# Chapter 2: Agile Tools

In this chapter we will briefly introduce our software stack, enabling you to see the tools in action and become proficient in their use.

![ads2_0201.png](attachment:ads2_0201.png)

![ads2_0202.png](attachment:ads2_0202.png)

## Working with JSON

We'll be working with JSON throughout the book, both to store and process data in the 'back end' and to send data from a web application to the 'front end' web browser. In agile data science, we will often collect, process and store events in JSON format.
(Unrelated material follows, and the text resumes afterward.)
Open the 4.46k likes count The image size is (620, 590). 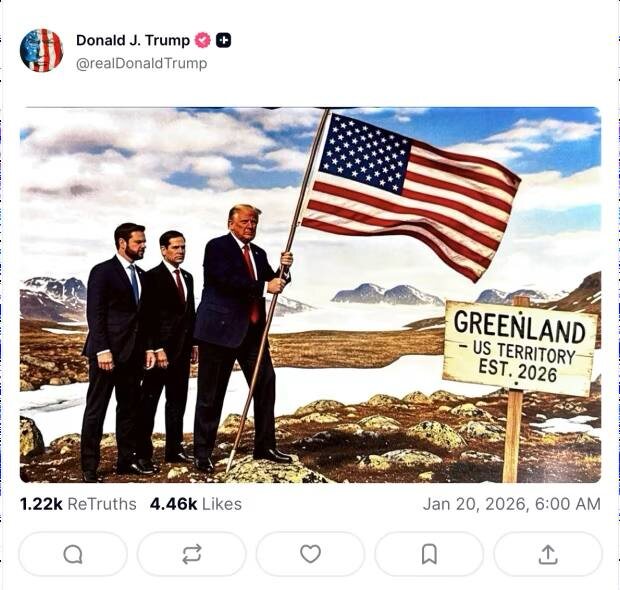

![ads2_0209.png](attachment:ads2_0209.png)



In [8]:
#
# How to read and write JSON and JSON Lines files using Python
#
import sys, os, re
import json
import codecs

ary_of_objects = [
  {'name': 'Russell Jurney', 'title': 'CEO'},
  {'name': 'Muhammad Imran', 'title': 'VP of Marketing'},
  {'name': 'Fe Mata', 'title': 'Chief Marketing Officer'},
]

path = "/tmp/test.jsonl"

#
# Write our objects to jsonl
#
f = codecs.open(path, 'w', 'utf-8')
for row_object in ary_of_objects:
  # ensure_ascii=False is essential or errors/corruption will occur
  json_record = json.dumps(row_object, ensure_ascii=False)
  f.write(json_record + "\n")

f.close()

print("Wrote JSON Lines file /tmp/test.jsonl\n")

#
# Read this jsonl file back into objects
#
ary_of_objects = []
f = codecs.open(path, "r", "utf-8")
for line in f:
  record = json.loads(line.rstrip("\n|\r"))
  ary_of_objects.append(record)

print(ary_of_objects)

print("\nRead JSON Lines file /tmp/test.jsonl")

Wrote JSON Lines file /tmp/test.jsonl

[{'name': 'Russell Jurney', 'title': 'CEO'}, {'name': 'Muhammad Imran', 'title': 'VP of Marketing'}, {'name': 'Fe Mata', 'title': 'Chief Marketing Officer'}]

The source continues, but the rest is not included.